One concern that seems
to persist in the minds of Facebook users is privacy. Facebook’s management of
the issue has not helped. Users complain of frequent changes to the privacy
policy that sometimes go into effect with little warning. Facebook has developed
a reputation among the press of simply selling their users’ privacy to
advertisers. Regardless of how accurate this depiction of Facebook is, the company
is in a precarious position regarding this issue.
One
of Facebook’s more controversial applications is the Photo Sync option it
offers to its smartphone users. The app automatically synchronizes photos taken
with the phone to a private photo album on Facebook. The idea is to provide
users with a back-up of their photos in case they ever lose their phone.
However, many have raised concerns over privacy and feel that the application
goes too far. Facebook can use the photo’s geolocation data to track you and
know who you are posing with in the photo.
A
similar application for Apple devices has already caused harm in Anderson,
Indiana in October. The application copies every photo to every Apple device
that the user has access to. A middle-school teacher who authorized a group of
students to use her school-issued iPad was surprised when the students found a photo
of herself “from the neck down, with partial exposure,” according to the
Anderson police department. The teacher was not penalized because the photo was
not nude and because the students accessed an application, iPhotos, which they
were not authorized to use but nonetheless, this is an example of how far these
kinds of applications can go in infringing the user’s privacy.
Facebook
faces a dilemma. The company’s business model depends on the information they
can gather about their users and sell it to advertisers but social network’s
users have a strong need for privacy. If Facebook gives in to demands for more
privacy it risks losing advertisers, their primary source of revenue. Generally,
Facebook users have been somewhat tolerant of the lack of privacy in Facebook’s
business model but this is an issue that is beginning to bleed the company.
Facebook
is currently facing a class-action lawsuit in the United States, where it is
charged with violating privacy rights by publicizing users' "likes"

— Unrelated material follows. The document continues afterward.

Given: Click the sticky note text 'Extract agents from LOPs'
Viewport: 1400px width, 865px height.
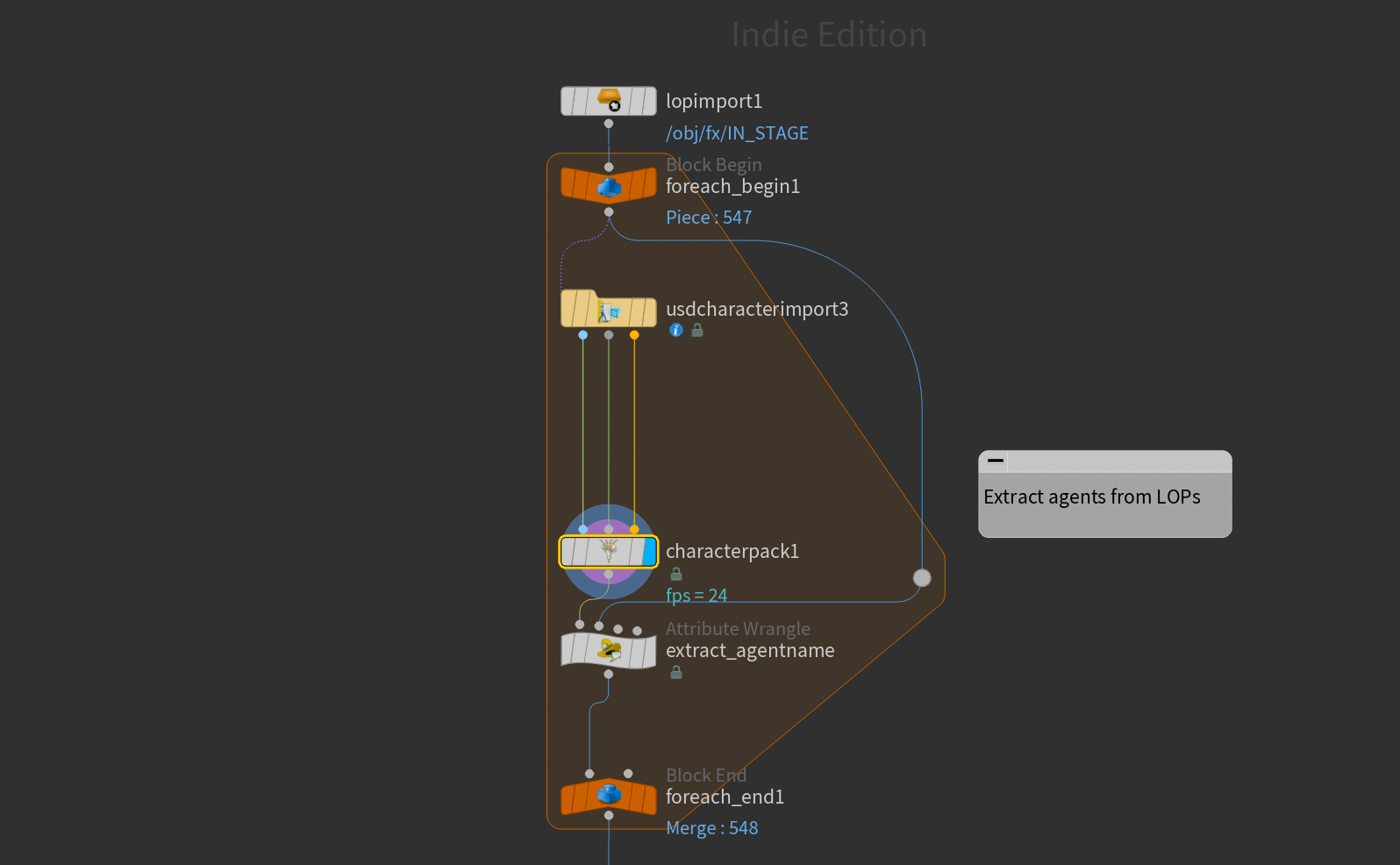Looking at the screenshot, I should tap(1092, 497).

without giving them an “opt out” option. A judge has given his approval to a
second attempt to settle the case by paying each user involved in the lawsuit
up to $10 each out of a settlement fund of $20 million. Facebook has many more
cases like this one. The privacy campaign group Europe-v-facebook has filed a
list of 22 complaints against the company in the European Union and plans on
taking Facebook to court. If these settlements and lawsuits begin to pile up,
Facebook may become bogged down financially due to the legal costs. This is the
dilemma facing their model. If they give in to privacy demands, their
performance will suffer, but if they appear to move in the other direction,
they will strain their users’ trust, which will also affect their performance
as a company.
Facebook’s
strategy has worked until now, but it can backfire at any moment because of the
delicate balance it requires the company to keep between users and advertisers
in order to remain profitable. Bradley Horowitz understands this strategy’s flaw
and that is why he is avoiding this business model with Google+. Facebook can
learn from this project. Facebook should keep in mind that past success does
not guarantee future success.
Facebook
is likely here to stay. However nothing guarantees that they will continue to
hold the largest market share in the social media market. The experience of
using Facebook is also likely to change for its users. Facebook must innovate
new ways to become profitable other than just using its users’ information to
bombard them with advertising. We will likely see more changes to Facebook than
just the new “want” button. But Facebook will continue to face competition from
Twitter and Google+. It’s hard to tell who will be the leader in social
networking a few years from now but it depends on Facebook’s ability to
innovate and think more outside the box than they’re doing right now.